» **Directions**: The response should be the lines of the data, starting at the first and ending at the one that contains "Viewport: 1163px width, 725px height.", copied without change.

» **Data for review**:

__________________________________________________

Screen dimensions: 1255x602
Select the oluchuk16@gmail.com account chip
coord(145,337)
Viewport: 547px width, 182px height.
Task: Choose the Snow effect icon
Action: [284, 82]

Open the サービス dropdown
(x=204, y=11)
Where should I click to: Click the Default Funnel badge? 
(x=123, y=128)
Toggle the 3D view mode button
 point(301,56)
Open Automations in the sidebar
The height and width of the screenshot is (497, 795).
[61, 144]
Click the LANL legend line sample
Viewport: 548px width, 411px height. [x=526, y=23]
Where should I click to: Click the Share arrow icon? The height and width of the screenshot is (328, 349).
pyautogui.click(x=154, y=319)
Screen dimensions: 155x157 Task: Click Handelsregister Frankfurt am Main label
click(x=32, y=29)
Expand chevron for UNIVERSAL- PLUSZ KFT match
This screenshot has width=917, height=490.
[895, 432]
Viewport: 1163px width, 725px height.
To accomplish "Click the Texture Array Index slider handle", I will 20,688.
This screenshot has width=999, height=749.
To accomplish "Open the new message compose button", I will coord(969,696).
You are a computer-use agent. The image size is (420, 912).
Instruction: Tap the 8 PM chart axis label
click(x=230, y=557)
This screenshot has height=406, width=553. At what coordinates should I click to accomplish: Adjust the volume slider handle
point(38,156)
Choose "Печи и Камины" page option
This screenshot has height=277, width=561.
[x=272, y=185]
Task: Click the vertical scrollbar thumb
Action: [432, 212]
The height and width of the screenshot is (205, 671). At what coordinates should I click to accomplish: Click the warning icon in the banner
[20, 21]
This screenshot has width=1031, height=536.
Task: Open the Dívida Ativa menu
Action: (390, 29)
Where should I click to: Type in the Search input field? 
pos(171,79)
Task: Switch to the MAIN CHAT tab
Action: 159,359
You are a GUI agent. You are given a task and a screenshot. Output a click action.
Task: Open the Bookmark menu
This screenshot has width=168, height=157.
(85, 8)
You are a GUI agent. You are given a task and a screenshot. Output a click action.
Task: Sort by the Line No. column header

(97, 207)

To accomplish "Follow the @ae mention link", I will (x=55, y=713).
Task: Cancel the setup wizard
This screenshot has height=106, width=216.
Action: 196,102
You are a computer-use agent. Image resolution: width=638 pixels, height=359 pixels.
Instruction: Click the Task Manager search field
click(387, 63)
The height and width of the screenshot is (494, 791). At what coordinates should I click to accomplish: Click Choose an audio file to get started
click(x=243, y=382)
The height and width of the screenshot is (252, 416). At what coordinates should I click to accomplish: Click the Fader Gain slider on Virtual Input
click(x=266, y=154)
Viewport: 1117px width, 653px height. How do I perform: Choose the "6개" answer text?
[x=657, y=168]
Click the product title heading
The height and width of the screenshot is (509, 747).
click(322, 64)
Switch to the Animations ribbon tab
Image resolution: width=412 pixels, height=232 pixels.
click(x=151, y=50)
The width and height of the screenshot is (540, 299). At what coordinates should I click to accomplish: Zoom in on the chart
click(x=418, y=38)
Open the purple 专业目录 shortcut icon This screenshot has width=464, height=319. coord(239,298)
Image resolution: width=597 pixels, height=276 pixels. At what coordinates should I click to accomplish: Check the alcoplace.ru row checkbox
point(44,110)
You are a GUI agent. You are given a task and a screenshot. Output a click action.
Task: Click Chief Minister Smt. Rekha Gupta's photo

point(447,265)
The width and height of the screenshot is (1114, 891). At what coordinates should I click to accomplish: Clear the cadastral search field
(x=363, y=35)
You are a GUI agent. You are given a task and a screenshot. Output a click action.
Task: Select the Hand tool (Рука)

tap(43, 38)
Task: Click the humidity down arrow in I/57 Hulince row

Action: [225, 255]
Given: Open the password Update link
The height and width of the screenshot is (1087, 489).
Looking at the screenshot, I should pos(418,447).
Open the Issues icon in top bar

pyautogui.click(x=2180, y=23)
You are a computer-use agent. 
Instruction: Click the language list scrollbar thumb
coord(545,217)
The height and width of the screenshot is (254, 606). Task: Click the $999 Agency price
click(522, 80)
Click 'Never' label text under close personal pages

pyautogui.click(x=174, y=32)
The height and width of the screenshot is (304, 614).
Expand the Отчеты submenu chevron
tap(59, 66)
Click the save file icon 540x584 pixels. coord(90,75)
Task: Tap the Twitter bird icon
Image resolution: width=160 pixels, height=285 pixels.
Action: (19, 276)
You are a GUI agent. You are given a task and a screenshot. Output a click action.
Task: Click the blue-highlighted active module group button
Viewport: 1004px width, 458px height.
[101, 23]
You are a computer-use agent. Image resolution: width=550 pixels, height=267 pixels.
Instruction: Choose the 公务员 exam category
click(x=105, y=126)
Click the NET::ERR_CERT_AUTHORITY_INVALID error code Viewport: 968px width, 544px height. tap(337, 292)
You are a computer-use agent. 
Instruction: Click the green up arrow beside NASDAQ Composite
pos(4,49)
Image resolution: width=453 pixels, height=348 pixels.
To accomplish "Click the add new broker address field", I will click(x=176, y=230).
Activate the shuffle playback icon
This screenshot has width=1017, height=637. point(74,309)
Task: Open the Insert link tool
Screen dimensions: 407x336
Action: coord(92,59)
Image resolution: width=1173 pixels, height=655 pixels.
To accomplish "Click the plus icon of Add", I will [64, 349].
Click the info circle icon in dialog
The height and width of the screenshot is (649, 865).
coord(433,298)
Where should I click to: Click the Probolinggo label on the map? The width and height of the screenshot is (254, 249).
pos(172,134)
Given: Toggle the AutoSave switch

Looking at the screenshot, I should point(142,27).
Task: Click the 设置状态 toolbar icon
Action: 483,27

__________________________________________________

» **Solution to this task**:
Screen dimensions: 1255x602
Select the oluchuk16@gmail.com account chip
coord(145,337)
Viewport: 547px width, 182px height.
Task: Choose the Snow effect icon
Action: [284, 82]

Open the サービス dropdown
(x=204, y=11)
Where should I click to: Click the Default Funnel badge? 
(x=123, y=128)
Toggle the 3D view mode button
 point(301,56)
Open Automations in the sidebar
The height and width of the screenshot is (497, 795).
[61, 144]
Click the LANL legend line sample
Viewport: 548px width, 411px height. [x=526, y=23]
Where should I click to: Click the Share arrow icon? The height and width of the screenshot is (328, 349).
pyautogui.click(x=154, y=319)
Screen dimensions: 155x157 Task: Click Handelsregister Frankfurt am Main label
click(x=32, y=29)
Expand chevron for UNIVERSAL- PLUSZ KFT match
This screenshot has width=917, height=490.
[895, 432]
Viewport: 1163px width, 725px height.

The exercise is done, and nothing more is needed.